To give some of you a hint of what happens when medical care is privatized I’ll share the story of James Verone of North Carolina. James worked for a major company for nearly 20 years before losing his job, and of course, his health benefits.
James walked into a bank with a hold up note. He asked for $1 and then went and sat down patiently waiting for police to come and arrest him so that he could be treated for his various ailments. You see prisoners in the US get better healthcare than the uninsured.
That my fellow Canadians is called desperation. Fear; cold fear; the kind that a person feels when they know they’re not well and have no place to go for help. The kind a child feels when they’re hurt and want to find their mommy or daddy.
There’s a saying that a society can be viewed by how it takes care of it’s weakest links. We in Ontario and Canada are not the only country struggling with the burden of the Boomer generation and rising health care costs; but we do have choices which we have to start using.

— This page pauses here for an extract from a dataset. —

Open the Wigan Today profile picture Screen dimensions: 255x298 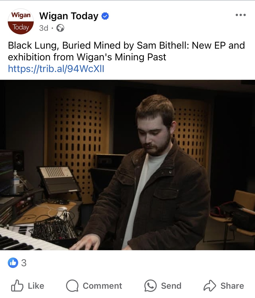21,21
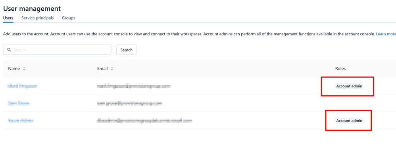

We have to start to demand our politicians tackle the health care system and make it accountable and sustainable. We need to demand cost sense whether it be what we pay for services; how things are accounted for, and even yes, how much we pay our medical staff if necessary. We need to listen to patients. We need to listen to voters, and we really need to listen to those that work in the front lines delivering those services.
We need to reform healthcare before we become James Verone.
We need dignified home care instead of sitting in hallways with our hind ends sticking out of dressing gowns. We need family doctors. We need prevention instead of acute care for ills that should never have become acute.
We need a National program to initiate true savings. We need our governments to stand up to big drug companies and big insurance companies. We need to make sure orphan drugs are not….orphaned.
We need to stand up for ourselves; our families, our friends, and for each other.